This bill sharply reduces acute health, emergency-response, and local environmental risks from hydrogen-fluoride use at refineries but does so at the cost of substantial retrofit expenses, potential local job and supply disruptions, and some loss of regulatory flexibility.
Refinery workers and nearby communities — especially low-income and racial/ethnic minority neighborhoods — would face substantially lower risk of catastrophic HF chemical releases and acute injuries because HF use and HF-based alkylation units would be banned or converted.
Local hospitals, emergency responders, and municipal governments would experience reduced strain and lower mass-casualty risk because fewer HF incidents would occur.
Communities near refineries (urban and rural) would likely see improved air quality and lower acute chemical exposure risk as banning HF encourages safer alkylation technologies and industry practices.
Refinery operators and consumers would face substantial retrofit or replacement capital costs to eliminate HF, which could raise fuel production costs and lead to higher gasoline prices for households.
Refinery communities and workers could experience temporary outages, construction disruptions, and in some cases closures, producing local job losses and possible short-term fuel supply interruptions during conversions.

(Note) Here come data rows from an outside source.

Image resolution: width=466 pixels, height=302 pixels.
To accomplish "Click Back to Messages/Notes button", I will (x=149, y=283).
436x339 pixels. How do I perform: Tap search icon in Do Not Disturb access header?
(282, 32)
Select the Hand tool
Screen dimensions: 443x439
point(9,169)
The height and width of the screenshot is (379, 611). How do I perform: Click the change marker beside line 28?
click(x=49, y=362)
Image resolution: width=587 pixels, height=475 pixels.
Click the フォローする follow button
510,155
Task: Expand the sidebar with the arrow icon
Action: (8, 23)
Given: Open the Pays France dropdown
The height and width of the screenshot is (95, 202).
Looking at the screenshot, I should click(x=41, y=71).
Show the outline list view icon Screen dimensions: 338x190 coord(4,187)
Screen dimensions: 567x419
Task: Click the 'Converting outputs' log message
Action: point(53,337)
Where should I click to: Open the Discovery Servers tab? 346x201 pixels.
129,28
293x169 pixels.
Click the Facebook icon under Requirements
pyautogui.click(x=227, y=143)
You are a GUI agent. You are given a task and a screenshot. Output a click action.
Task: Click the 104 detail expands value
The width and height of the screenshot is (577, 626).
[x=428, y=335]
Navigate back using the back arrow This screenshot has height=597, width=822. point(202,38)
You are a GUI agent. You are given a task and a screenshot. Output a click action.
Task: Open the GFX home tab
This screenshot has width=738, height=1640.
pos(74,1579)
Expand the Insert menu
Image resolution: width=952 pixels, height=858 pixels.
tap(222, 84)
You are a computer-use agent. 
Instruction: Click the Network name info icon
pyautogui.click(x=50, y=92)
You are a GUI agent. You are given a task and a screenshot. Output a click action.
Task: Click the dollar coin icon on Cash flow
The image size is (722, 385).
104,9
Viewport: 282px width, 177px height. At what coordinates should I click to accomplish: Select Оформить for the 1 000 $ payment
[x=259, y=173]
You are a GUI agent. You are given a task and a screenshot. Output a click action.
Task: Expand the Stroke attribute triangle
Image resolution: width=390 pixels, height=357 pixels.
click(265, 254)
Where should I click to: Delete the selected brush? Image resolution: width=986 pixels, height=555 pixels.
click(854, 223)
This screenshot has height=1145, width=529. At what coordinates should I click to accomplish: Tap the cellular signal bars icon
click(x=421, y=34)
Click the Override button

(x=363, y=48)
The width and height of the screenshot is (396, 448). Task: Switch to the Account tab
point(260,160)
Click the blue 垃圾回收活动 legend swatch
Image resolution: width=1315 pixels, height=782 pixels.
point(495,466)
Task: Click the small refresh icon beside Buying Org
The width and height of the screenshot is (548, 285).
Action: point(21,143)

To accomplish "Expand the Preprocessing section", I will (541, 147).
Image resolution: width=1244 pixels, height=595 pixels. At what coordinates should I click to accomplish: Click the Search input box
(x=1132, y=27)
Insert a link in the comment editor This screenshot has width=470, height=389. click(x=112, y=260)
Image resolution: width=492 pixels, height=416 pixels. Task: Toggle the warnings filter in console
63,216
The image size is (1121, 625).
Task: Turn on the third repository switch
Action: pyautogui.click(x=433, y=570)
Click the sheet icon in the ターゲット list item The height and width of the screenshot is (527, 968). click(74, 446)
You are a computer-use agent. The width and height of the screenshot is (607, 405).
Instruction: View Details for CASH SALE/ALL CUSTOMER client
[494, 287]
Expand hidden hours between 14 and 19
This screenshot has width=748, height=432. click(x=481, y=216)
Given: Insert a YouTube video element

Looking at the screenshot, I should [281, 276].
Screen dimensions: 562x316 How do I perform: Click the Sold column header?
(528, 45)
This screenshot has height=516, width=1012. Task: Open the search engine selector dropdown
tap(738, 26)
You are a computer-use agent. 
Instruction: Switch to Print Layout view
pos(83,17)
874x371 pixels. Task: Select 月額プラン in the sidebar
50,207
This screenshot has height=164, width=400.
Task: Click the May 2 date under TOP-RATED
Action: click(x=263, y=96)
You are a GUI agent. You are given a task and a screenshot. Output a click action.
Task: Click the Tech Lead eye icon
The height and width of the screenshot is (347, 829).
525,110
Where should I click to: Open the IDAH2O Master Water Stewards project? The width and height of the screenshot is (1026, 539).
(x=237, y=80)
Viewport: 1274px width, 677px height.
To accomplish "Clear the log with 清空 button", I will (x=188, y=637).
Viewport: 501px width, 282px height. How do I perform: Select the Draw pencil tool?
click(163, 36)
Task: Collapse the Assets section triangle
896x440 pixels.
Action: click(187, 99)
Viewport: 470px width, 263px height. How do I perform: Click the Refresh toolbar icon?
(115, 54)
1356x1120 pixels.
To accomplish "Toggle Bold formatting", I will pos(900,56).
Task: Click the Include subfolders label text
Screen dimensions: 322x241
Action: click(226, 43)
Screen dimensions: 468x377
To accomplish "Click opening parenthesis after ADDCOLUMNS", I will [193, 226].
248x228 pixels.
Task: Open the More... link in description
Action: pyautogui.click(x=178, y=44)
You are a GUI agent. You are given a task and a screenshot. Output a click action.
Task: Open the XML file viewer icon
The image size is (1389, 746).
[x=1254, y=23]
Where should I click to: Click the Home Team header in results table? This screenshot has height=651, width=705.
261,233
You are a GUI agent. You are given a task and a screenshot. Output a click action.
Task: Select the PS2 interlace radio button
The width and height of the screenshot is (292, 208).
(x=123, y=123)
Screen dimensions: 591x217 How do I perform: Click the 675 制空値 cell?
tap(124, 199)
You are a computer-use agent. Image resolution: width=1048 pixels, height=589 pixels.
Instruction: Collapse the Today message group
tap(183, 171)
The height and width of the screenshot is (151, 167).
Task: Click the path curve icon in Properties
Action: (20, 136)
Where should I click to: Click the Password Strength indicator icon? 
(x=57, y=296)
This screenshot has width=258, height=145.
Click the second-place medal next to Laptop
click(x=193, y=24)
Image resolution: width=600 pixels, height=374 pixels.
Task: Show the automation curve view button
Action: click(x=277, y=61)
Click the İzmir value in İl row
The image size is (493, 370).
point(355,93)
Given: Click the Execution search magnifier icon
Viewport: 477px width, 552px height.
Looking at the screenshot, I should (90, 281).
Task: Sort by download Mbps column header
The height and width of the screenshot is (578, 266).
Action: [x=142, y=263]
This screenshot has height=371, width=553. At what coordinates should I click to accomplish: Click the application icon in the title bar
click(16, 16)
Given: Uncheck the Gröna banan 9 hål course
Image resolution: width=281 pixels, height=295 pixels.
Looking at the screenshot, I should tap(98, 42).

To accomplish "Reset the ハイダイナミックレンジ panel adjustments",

Prohibiting EPA waivers eliminates regulatory flexibility that might be needed for extraordinary maintenance or supply emergencies, potentially complicating short-term operations or localized supply responses.
Based on analysis of 3 sections of legislative text.
Bans HF (hydrofluoric acid) use at petroleum refineries: immediate for new refineries, five-year phase-out for existing ones; sets $37,500 penalty and prohibits EPA waivers.
Introduced February 4, 2026 by Maxine Waters · Last progress February 4, 2026
Bans the use of hydrogen fluoride (HF, also called hydrofluoric acid) to refine petroleum: new refineries are barred immediately and existing refineries must stop using HF within five years. The bill amends the Toxic Substances Control Act to add the prohibition, sets a fixed civil penalty of $37,500 per violation, and prevents the EPA from issuing waivers for this ban. The change aims to eliminate a chemical hazard that can cause mass casualties if released, while relying on already-commercial, safer alternatives used by many U.S. refineries; it does not provide federal funding to pay for conversions.